Atazanavir sulfate

Some of the views expressed in the following notes on newly approved products should be regarded as preliminary, as there may have been limited published data at the time of publication, and little experience in Australia of their safety or efficacy. However, the Editorial Executive Committee believes that comments made in good faith at an early stage may still be of value. Before new drugs are prescribed, the Committee believes it is important that more detailed information is obtained from the manufacturer's approved product information, a drug information centre or some other appropriate source.

Reyataz (Bristol-Myers Squibb)

150 mg and 200 mg capsules

Approved indication: HIV infection

Australian Medicines Handbook section 5.3.4

HIV infections are best managed with combinations of antiviral drugs.1 As treatment may involve taking medication several times a day, there is an interest in simpler regimens. Atazanavir is a protease inhibitor which only needs to be taken once a day.

The daily dose should be taken with food as this increases bioavailability. Steady state concentrations are reached in 4-8 days. Most of the dose is metabolised and then excreted in the faeces.

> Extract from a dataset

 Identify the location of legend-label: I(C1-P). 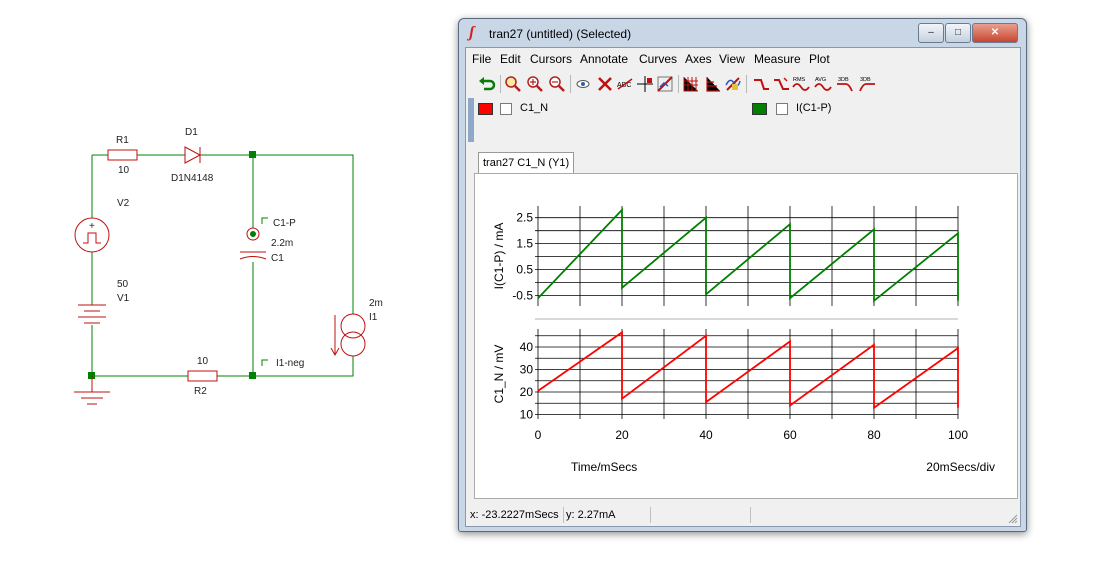
(814, 108).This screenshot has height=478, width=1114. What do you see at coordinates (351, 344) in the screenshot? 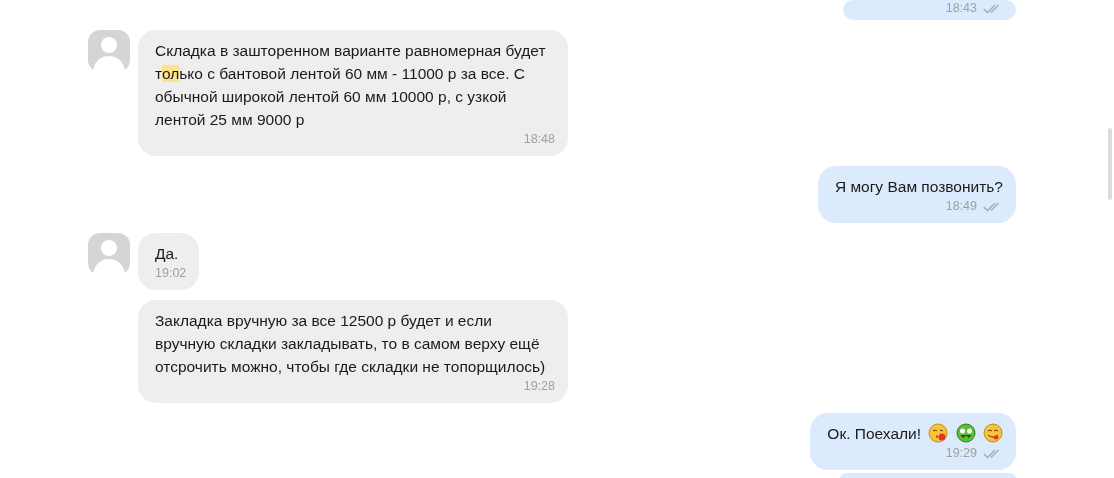
I see `message-text: Закладка вручную за все 12500 р будет и если вручную складки закладывать, то в самом верху ещё отсрочить можно, чтобы где складки не топорщилось)` at bounding box center [351, 344].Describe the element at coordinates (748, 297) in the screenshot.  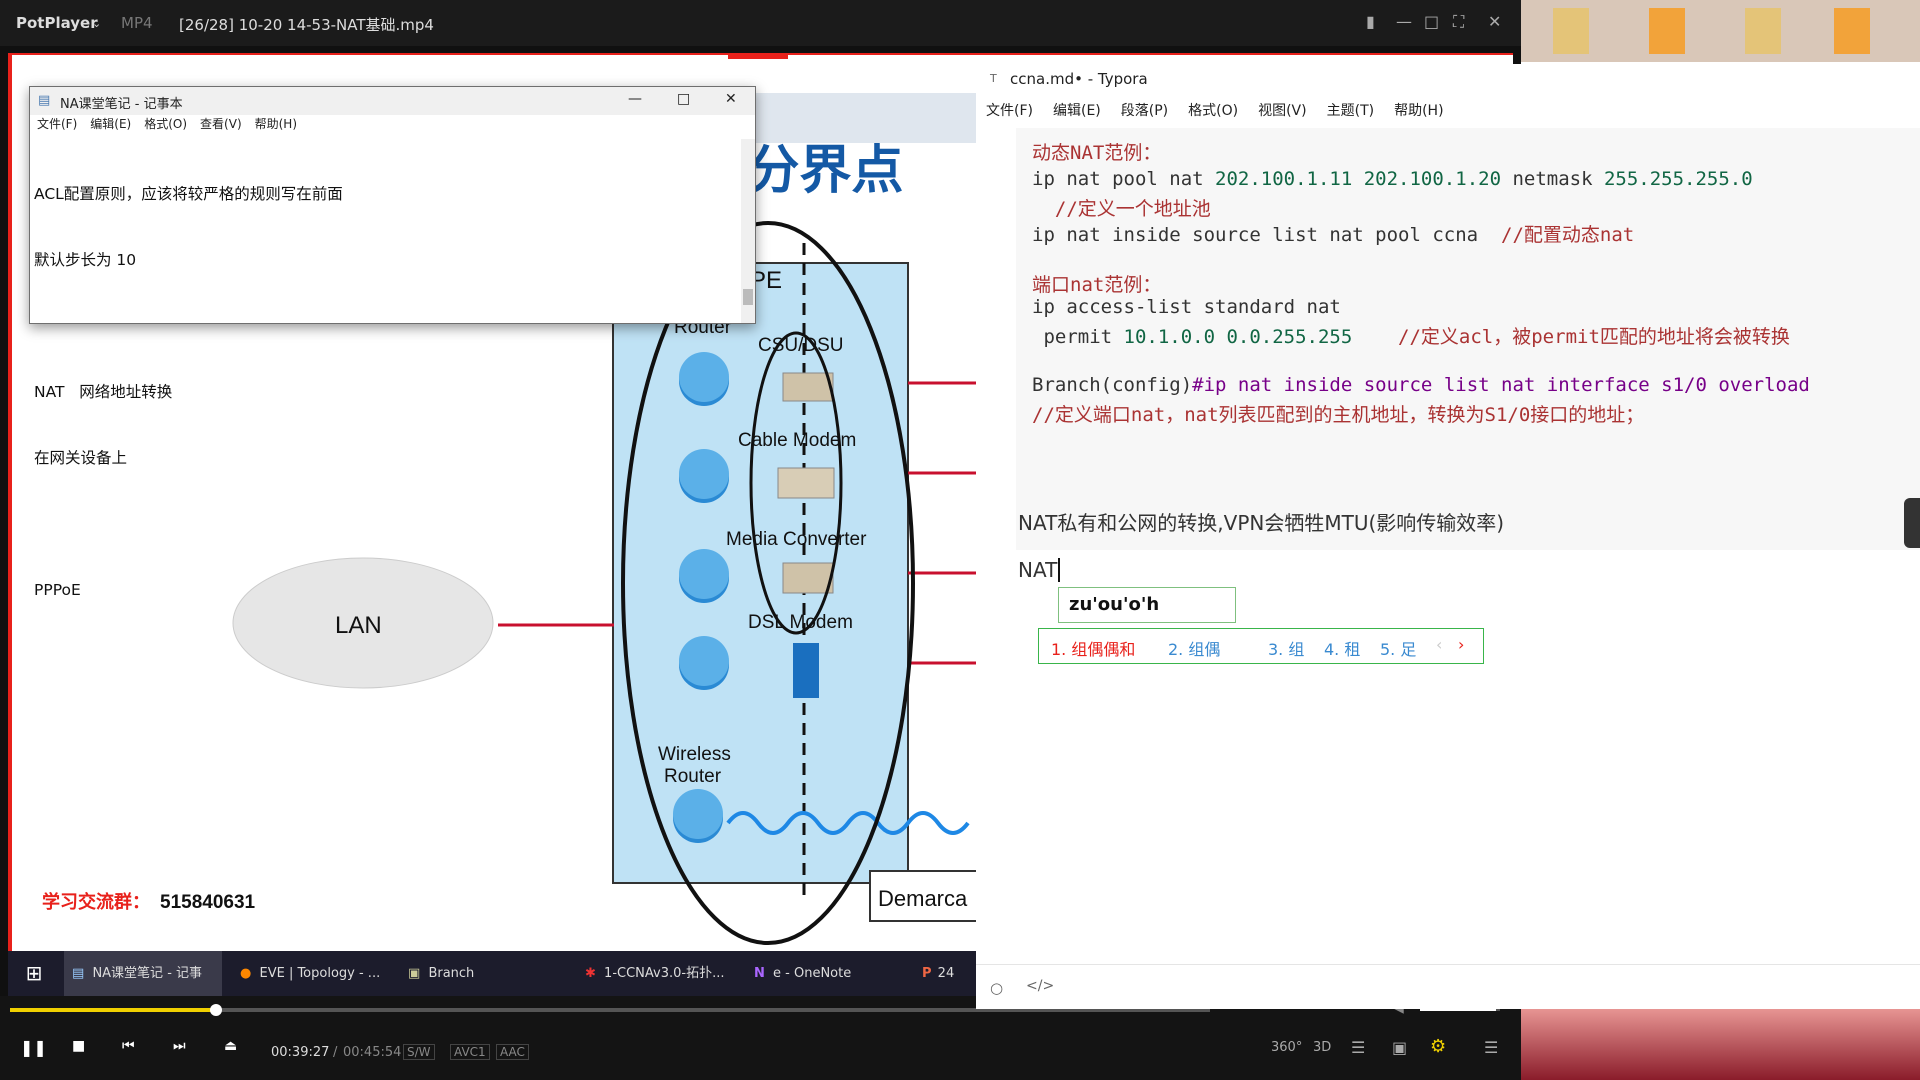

A dose-ranging study compared atazanavir with nelfinavir in previously untreated patients. The 467 patients also received lamivudine and stavudine. After 48 weeks approximately 35% of all patients had less than 50 copies of viral RNA/mL and CD4 cell counts had increased.2

Another study compared atazanavir with nelfinavir in 420 previously untreated patients who were also given didanosine and stavudine. After 48 weeks 36% of the patients taking 400 mg atazanavir daily and 39% of those taking nelfinavir had less than 50 copies of viral RNA/mL. CD4 cell counts increased in all treatment groups.3

In patients who have previously been treated with a regimen containing a protease inhibitor, atazanavir may be less effective than adding lopinavir and ritonavir to therapy with two nucleoside reverse transcriptase inhibitors. After 48 weeks 35% of the 144 patients taking atazanavir had less than 50 copies of viral RNA/mL compared with 53% of the 146 patients taking lopinavir and ritonavir.

If atazanavir is used in a combination with ritonavir a lower dose is prescribed because of a drug interaction. As atazanavir is metabolised by cytochrome P450 3A4 it has the potential for several other interactions. It should not be prescribed with calcium channel blockers, HMG-CoA reductase inhibitors ('statins'), ergot derivatives, sildenafil, midazolam and triazolam.

Atazanavir inhibits an enzyme involved in bilirubin conjugation. Many patients will therefore have elevated bilirubin concentrations and up to 11% may develop jaundice while taking atazanavir 400 mg daily.2

Other adverse effects reported in clinical trials include nausea, rashes and heart block. Hyperlipidaemia may be less of a problem than it is with other protease inhibitors. As with other protease inhibitors, HIV can become resistant to atazanavir.

While atazanavir does have the advantage of a single daily dose, the best use of the drug in combination regimens, particularly in previously treated patients, will require further study.